- Born: Chicago, Illinois, U.S.
- Education: Harvard University (BA); Columbia University (MD);
- Scientific career
- Institutions: Mount Sinai Medical Center; Weill Cornell Medical Center; Columbia University Medical Center;

= Anne Moscona =

American virologist

Anne Moscona is an American virologist and pediatrician. Her research has identified cell entry mechanisms for enveloped respiratory viruses, with applications to parainfluenza virus, Nipah virus, measles virus, and other viruses, and has applied this knowledge to the development of antiviral strategies to prevent infection by viruses including SARS-CoV-2. Since 2016, she has served as the Sherie L. Morrison Professor of Microbiology & Immunology, Professor of Pediatrics, and Professor of Physiology & Cellular Biophysics at Columbia University Medical Center in New York City, where she also directs the Center for Host Pathogen Interaction. In 2022, Moscona was elected as president of the American Society for Virology, the nation's leading virology research organization.
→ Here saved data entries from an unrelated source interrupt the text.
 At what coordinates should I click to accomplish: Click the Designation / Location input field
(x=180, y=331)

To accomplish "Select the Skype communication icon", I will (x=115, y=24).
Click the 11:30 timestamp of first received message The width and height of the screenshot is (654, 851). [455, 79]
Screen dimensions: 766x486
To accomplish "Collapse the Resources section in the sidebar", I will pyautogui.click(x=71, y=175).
== Early life and education ==

Moscona was born in Chicago, Illinois, where her parents, Aron Moscona and Malka Moscona, were Israeli-American developmental biologists at the University of Chicago. Moscona received her BA in Molecular Biology & Biochemistry from Harvard University, and MD from Columbia University College of Physicians and Surgeons.

== Career ==

Moscona completed her clinical and research training at Mount Sinai Health System in New York City. She was promoted to tenured professor in 2001 and served as chief of pediatric infectious diseases and vice chair for research until 2005. In 2005, she became professor of Pediatrics and of Microbiology and Immunology, vice chair for research of Pediatrics, and Chief of Pediatric Infectious Diseases at the Weill Cornell Medical Center, before moving to Columbia in 2015 as a tri-departmental professor and center director. Moscona's research focuses on understanding how viruses enter human cells and how to use this knowledge to design better tools to prevent viral infection. Her research program focuses on paramyxoviruses, a family of negative-sense RNA viruses that cause severe illness in humans, and her group has developed new techniques to block viral infection through fusion inhibition, most recently developing fusion inhibitory peptides for SARS-CoV-2. She is frequently consulted as a  medical expert during viral outbreaks, including epidemic and pandemic influenza. Her research has been featured in outlets including Nature, Science, The New England Journal of Medicine, The New York Times, CNN, NBC, ABC and The Hill.

== COVID-19 ==

On November 5, 2020, The New York Times reported that Moscona's research group had collaboratively developed "A nasal spray that blocks the absorption of the SARS-CoV-2 virus..." and that it had "...completely protected ferrets it was tested on, according to a small study..." According to the article, the therapeutics are patent pending and awaiting market production.

== Awards ==

- 1985: Charles H. Revson Foundation Fellowship for Biomedical Research.
- 1992: Elected to the Society for Pediatric Research.
- 1992: Pediatric Infectious Disease Society Young Investigator Award.
- 1992: Hirschl/Monique Weill-Caulier Career Scientist Award.
- 2002: Elected to American Society for Clinical Investigation.
- 2006: Burroughs Welcome Fund Pathogenesis of Infectious Disease Award Advisory Committee.
- 2009: Elected to Fellowship in the American Academy of Microbiology.
- 2019: Elected Councilor for Medical Virology, American Society for Virology.
- 2020: Harrington Discovery Institute Awardee (COVID program).
- 2022: Elected President of the American Society for Virology.